Im Lawinenschnee
[132] Im Lawinenschnee. (Zu dem Bilde S. 105.) Erst vor zwei Wochen haben sie das Vieh auf die Alm getrieben, unter Jodeln, und Singen, an einem herrlichen Maientag. Es ist ungewöhnlich früh „aper“ (schneefrei) geworden auf den „Niederlegern“ (den unteren Alpen). Auf den „Hochlegern“ lagert allerdings noch der Winter. Diese höchsten Almen wird man erst unter dem Einfluß der wärmeren Junisonne beziehen können. Die Trennung des Viehes hat daher noch nicht stattgefunden. Das „Galtvieh“, unter welchem gemeinsamen Namen man alles nicht Milch gebende Rindvieh zusammenfaßt, ist noch mit dem übrigen Vieh auf den gleichen Almen vereinigt. Selbst die Schafe und Ziegen, die sonst die allerersten in der Höhe sind, müssen sich noch in den Niederungen der Almenwelt gedulden. – Das schönste gestickte Halsband und die größte „Schell’n“ hatte die Sennerin Rosl ihrer besten Milchkuh, der „Scheckaten“ angelegt, als man heuer auf die Alm trieb.
Vor einer Woche war plötzlich rauhe Witterung eingetreten. Es hatte fast bis zur Sennhütte hernieder geschneit. Mit der „Graswand“, die gerade über der Alm drohend emporragt, war es von jeher nicht geheuer. In den Rissen und Schrunden des mächtigen Felsriesen pflegten sich turmhohe Schneewehen anzusammeln … „Aber is dö ganze Zeit her nix g’schehen, wird uns Gott und unsere liabe Frau wohl auch weiterhin behüten!“ dachte sich die Rosl und widmete ihre ganze Sorgfalt der Milchwirtschaft. Jeden dritten oder vierten Tag kam der Hiasl, der Großknecht ihres Bauern, zur Alm herauf, um das Galtvieh zu salzen. In der Salztasche brachte er dann gewöhnlich noch einen Leckerbissen für die Sennerin mit. – Knapp auf das rauhe Wetter hatte sich der Wind gedreht. Seit zwei Tagen wehte ein „bacherlwarmer Südinger“ (Südwind).
Es ist noch zeitlich am Vormittag. Das Vieh ist auf die Weide getrieben, bis auf die „Scheckate“, den Liebling der Rosl. Vor einer Viertelstunde ist auch der Hiasl wieder „z’weg’n“ gekommen. Man war gerade im gemütlichsten Plaudern, als ein entsetzliches Getöse, donnerähnlich, jäh anschwellend, brausend und die ganze Luft erschütternd, jedes Wort im Munde ersterben machte. Dann Totenstille. Die Sennerin und der Knecht sind beide „kasweiß“ geworden. „Jessas! die Lahn!“ schreit die Rosl auf. Sie fliegt mehr, als sie läuft, nach der Alm. Der Hiasl folgt ihr. Der Anblick, der sich beiden darbietet, ist freilich trostlos genug.
Der Künstler hat auf unserm Bilde die Verwüstungen der Lawine naturwahr veranschaulicht. Das Dach der Sennhütte eingedrückt, die zunächst stehenden Bäume entwurzelt – alles unter den Schneemassen verschüttet! Auf einem Stein vor ihrer zerstörten Alm hockt die Rosl. Heiße Thränen rollen ihr über die Wangen.
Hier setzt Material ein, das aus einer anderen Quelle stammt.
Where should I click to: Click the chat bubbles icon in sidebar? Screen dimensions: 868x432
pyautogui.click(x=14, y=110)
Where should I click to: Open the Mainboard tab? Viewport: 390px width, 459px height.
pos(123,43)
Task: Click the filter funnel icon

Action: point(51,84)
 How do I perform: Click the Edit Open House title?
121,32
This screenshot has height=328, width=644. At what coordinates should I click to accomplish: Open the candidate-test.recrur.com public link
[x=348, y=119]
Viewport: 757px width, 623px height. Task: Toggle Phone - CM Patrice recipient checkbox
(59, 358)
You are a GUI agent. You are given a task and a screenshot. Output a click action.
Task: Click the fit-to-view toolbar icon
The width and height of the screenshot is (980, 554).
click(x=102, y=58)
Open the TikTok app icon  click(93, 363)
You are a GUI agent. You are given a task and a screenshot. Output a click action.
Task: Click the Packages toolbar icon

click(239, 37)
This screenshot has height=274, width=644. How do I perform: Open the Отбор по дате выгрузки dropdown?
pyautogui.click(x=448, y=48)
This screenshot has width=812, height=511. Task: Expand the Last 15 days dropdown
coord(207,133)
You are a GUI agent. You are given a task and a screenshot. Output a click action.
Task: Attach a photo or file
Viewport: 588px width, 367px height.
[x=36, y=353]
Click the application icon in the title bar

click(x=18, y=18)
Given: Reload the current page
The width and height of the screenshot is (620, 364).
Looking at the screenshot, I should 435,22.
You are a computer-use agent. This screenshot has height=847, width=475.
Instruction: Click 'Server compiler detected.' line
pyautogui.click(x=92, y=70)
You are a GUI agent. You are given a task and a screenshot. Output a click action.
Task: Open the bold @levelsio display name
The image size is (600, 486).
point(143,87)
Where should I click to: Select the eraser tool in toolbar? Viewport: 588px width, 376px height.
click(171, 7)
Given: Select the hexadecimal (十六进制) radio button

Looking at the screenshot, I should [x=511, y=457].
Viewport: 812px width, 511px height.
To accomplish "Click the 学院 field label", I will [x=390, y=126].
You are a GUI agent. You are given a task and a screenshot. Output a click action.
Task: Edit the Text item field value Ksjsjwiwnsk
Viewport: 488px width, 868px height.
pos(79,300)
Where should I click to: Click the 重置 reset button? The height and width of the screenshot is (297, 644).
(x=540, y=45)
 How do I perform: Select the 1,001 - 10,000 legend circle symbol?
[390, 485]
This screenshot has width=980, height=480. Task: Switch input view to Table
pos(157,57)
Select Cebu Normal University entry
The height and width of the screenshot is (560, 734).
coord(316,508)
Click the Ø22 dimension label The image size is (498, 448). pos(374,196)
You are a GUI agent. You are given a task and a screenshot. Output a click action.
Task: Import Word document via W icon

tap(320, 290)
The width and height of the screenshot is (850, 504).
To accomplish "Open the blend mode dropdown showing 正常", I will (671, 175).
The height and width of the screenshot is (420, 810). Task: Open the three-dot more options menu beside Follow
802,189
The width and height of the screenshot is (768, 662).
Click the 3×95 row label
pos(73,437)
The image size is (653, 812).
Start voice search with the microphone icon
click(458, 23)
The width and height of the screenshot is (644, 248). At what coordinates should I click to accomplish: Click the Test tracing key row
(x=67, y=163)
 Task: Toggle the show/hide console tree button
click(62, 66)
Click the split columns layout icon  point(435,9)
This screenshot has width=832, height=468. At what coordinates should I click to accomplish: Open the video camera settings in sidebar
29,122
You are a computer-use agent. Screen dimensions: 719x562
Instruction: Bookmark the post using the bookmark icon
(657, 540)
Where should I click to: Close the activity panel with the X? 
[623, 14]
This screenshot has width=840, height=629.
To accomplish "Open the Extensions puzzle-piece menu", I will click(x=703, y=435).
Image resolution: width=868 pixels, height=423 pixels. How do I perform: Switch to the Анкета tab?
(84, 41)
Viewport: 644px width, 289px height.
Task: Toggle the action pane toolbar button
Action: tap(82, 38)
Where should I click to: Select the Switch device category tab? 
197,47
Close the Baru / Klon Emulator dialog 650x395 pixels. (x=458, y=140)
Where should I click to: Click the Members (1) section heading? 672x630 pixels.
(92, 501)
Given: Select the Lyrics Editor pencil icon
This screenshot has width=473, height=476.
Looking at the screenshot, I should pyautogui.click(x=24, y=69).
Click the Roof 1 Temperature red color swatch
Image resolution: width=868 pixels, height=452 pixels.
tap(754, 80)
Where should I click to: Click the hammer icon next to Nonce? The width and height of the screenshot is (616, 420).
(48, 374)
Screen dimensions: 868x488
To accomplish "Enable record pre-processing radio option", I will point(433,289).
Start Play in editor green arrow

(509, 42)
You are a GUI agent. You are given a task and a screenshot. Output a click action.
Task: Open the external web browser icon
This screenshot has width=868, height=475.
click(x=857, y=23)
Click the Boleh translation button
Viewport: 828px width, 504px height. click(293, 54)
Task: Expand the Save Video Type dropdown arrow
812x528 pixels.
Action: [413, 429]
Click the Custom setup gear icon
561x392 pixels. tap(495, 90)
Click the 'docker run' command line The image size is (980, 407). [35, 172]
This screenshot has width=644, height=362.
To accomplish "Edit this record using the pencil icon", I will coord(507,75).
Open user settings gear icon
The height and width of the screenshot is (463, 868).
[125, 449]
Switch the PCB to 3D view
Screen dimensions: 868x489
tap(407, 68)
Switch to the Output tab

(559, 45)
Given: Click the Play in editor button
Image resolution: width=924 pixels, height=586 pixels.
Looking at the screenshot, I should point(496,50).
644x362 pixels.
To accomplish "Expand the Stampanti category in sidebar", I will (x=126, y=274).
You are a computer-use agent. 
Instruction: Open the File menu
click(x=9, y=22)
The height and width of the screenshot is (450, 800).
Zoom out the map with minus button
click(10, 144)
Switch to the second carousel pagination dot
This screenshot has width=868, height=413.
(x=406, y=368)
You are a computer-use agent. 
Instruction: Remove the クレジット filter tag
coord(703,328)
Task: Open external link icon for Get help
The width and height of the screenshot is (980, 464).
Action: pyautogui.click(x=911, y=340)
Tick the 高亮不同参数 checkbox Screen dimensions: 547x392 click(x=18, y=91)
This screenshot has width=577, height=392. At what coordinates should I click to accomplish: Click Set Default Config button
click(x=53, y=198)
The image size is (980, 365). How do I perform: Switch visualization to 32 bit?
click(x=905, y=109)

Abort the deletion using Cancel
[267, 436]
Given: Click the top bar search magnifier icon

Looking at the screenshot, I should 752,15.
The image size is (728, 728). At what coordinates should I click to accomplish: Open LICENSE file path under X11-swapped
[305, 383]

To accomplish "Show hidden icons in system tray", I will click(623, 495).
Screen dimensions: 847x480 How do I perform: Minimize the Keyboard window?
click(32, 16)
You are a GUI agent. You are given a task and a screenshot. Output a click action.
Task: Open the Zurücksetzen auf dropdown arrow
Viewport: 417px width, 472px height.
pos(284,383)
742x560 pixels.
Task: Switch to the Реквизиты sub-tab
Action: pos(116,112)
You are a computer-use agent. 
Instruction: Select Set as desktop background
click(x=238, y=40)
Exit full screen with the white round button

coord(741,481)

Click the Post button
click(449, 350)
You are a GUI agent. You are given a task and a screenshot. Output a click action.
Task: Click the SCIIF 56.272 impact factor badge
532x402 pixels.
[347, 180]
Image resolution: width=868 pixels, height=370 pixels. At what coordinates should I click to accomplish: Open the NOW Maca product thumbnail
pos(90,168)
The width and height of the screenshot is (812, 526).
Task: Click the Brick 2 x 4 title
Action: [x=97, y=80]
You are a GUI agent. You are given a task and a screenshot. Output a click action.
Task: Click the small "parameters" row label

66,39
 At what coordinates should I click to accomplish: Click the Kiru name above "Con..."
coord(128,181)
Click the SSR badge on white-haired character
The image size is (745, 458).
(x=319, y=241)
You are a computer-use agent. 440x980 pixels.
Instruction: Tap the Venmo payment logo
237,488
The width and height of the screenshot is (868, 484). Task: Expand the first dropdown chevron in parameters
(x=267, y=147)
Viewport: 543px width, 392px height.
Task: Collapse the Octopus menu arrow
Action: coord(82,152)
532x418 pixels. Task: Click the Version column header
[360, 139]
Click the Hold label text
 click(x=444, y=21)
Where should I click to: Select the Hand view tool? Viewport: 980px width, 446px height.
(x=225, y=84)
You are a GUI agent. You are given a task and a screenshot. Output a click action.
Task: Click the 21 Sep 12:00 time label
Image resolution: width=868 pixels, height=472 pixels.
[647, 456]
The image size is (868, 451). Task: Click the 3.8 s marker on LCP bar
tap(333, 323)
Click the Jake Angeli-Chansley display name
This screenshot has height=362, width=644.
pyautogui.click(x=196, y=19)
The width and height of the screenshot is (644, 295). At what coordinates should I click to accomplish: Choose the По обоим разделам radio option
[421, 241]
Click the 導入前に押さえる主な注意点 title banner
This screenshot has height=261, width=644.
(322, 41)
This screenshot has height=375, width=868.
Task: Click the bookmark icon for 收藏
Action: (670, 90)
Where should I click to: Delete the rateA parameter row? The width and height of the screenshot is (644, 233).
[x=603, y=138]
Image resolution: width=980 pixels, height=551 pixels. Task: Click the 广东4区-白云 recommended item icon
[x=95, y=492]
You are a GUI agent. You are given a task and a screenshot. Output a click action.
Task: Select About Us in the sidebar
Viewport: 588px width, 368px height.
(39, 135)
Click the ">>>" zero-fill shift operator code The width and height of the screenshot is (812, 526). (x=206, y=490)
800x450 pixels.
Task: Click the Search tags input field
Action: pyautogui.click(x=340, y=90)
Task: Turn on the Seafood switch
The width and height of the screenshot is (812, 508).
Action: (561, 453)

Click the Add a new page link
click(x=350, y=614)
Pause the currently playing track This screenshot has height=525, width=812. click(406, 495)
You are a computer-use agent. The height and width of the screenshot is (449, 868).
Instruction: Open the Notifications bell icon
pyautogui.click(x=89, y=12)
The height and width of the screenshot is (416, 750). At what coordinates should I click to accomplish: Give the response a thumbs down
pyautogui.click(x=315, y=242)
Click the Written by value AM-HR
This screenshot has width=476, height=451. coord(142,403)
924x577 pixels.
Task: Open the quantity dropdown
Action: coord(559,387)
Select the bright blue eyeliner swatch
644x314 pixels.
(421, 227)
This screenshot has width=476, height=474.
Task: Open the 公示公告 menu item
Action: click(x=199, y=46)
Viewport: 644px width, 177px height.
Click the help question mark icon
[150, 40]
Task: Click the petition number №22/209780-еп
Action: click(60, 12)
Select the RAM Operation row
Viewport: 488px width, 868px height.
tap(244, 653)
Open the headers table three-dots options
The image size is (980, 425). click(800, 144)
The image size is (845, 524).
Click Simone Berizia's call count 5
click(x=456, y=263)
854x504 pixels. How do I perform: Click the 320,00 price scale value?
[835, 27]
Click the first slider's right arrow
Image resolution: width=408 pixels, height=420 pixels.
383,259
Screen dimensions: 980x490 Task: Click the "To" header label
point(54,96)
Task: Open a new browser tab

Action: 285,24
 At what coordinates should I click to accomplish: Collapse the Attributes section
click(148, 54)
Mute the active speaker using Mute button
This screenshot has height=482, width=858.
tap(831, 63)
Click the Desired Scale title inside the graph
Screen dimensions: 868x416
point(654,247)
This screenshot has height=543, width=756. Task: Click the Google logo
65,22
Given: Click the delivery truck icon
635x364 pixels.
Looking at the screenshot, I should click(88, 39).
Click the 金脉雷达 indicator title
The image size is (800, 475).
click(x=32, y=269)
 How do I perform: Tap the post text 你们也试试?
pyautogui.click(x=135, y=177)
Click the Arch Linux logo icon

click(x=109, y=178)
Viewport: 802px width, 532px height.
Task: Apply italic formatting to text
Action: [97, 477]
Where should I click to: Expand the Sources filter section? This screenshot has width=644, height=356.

Sie denkt nicht daran, daß ihr geringes Hab’ und Gut dort unter der Lawine liegt – sie denkt nur an die „Schekate“, die von den Schneemassen erstickt und begraben wurde. Da legt sich ihr eine Hand tröstend auf die Schulter … „Schau’, Diandl, wein’ nit gar so! Wenn dich selber die Lahn in der Hütten erwischt hätt’ – das hätt’ i nit überlebt!“ Es ist der Hiasl, der so zu ihr spricht … Vielleicht blüht da mitten im Schnee „a Blüamerl“ auf, das sorgsame Pflege finden wird von zwei treuen Herzen. R. G.